Tacoma Museum Showcases Hot Glass, Cool Art
Contemporary glass art is thriving in Tacoma, Washington at the Tacoma Museum of Glass. The museum’s curator, Melissa Post, says Tacoma and nearby Seattle have an active community of glass artists.
“Having now probably a thousand hot shops in and around Seattle, this region of the country has become a crossroad for artists from all over the world,” Post said. “And not just necessarily artists, glass artists, but artists that are interested in exploring or experiencing glass as a medium.”
The glass exhibits are constantly changing and feature some of the world’s best-known glass artists.
Post says a piece by Lino Tagliapietra appears to be different things to different people, “He calls this piece Endeavor. He named it after the 1934 British racing yacht. But, of course, being from Murano, and then, of course, the tie into Venice, a lot of people regard this as a “Gondola” installation. Some people also look at it as feathers. And when you look at it in different angles it does different things.”
Japanese artist Michiko Miyake is creating a series of blown-glass hands. Artist Martin Blank and his team are tackling a more ambitious permanent installation near the museum’s entrance.

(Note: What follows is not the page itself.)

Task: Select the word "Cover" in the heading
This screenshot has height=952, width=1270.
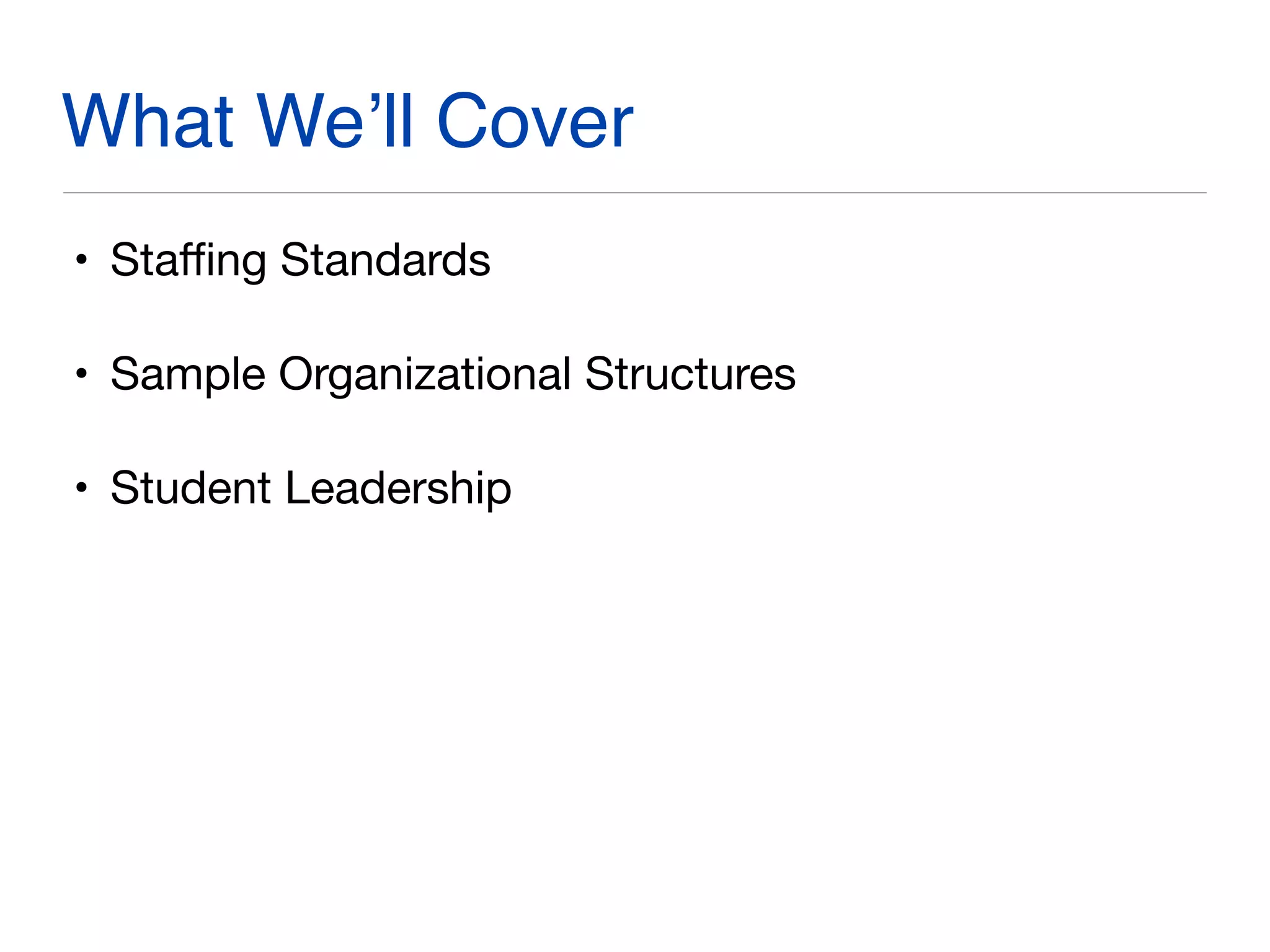Action: click(x=535, y=120)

“I am creating five to seven islands of glass that edges 10 feet [3 meters]. So in the center by the sign is the apex of the pieces: 13 feet [3.9-meter] tall; five to seven islands that deal with the emotive nature of water,” Blank describes. “From steam to ripples, to undulation and flow, each island has its own character. Each island has to work off of the adjacent piece, adjacent island, and ultimately with the architecture that’s all around here.”

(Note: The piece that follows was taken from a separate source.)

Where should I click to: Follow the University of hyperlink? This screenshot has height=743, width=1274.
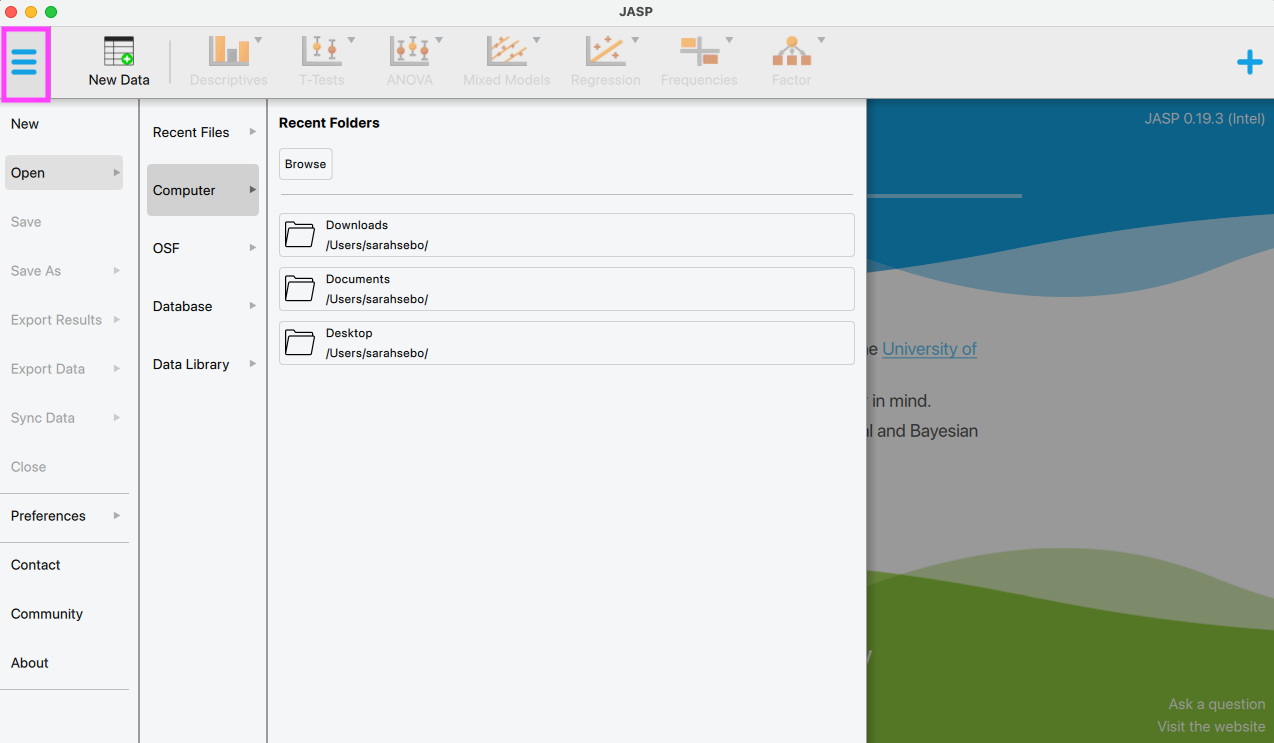click(x=929, y=349)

The Hot Shop Amphitheater is housed in a soaring 27-meter-tall cone.
The museum’s Benjamin Cobb says the amphitheater pays homage to the local lumber industry, “To my knowledge, he use the cone shape which is, you can find it in the northwest landscape. It is based off of a sawdust burner for old woodmills that are around the area. So, it was these small cones we used to burn off the waste wood and saw dust.”

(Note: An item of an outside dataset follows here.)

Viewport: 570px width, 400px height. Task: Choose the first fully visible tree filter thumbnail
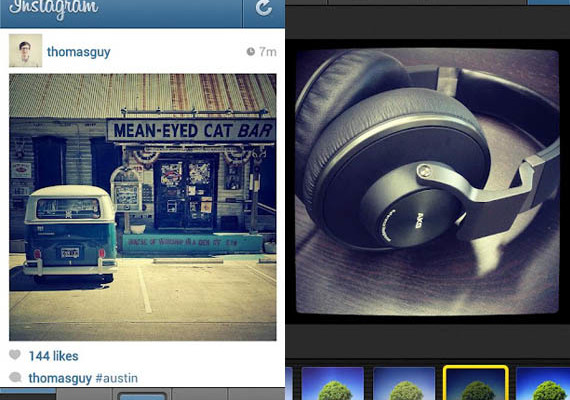click(x=333, y=384)

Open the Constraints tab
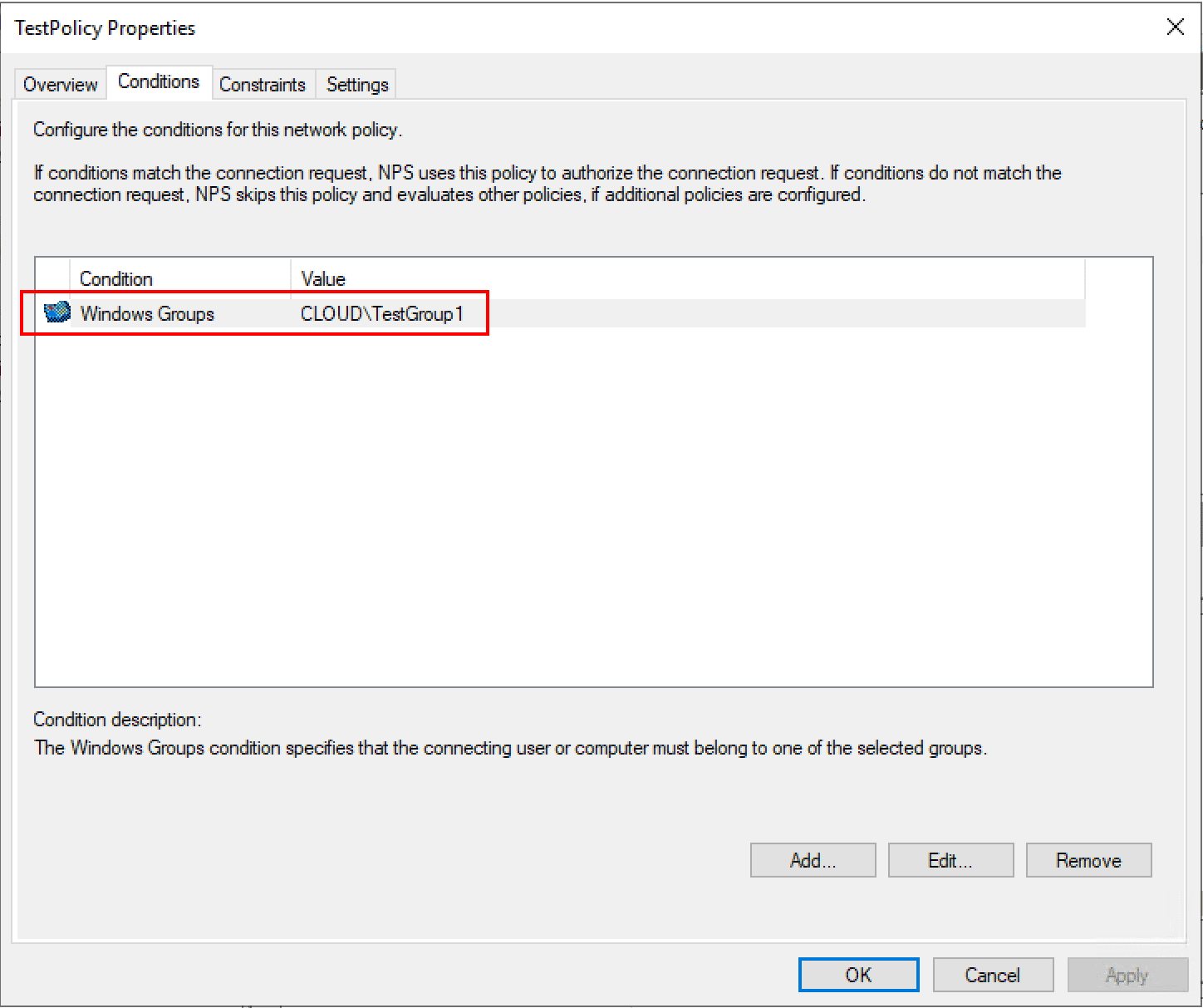point(263,85)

One of the museum’s centerpieces is the Chihuly Bridge of Glass, a 152-meter-long pedestrian overpass connecting the Museum to downtown Tacoma. The bridge is dedicated to one of the museum’s founders, a native of Seattle, Dale Chihuly.
The Tacoma Museum of Glass is where contemporary art links the city’s gritty, industrial past with what city leaders hope will be a bright, glittering future.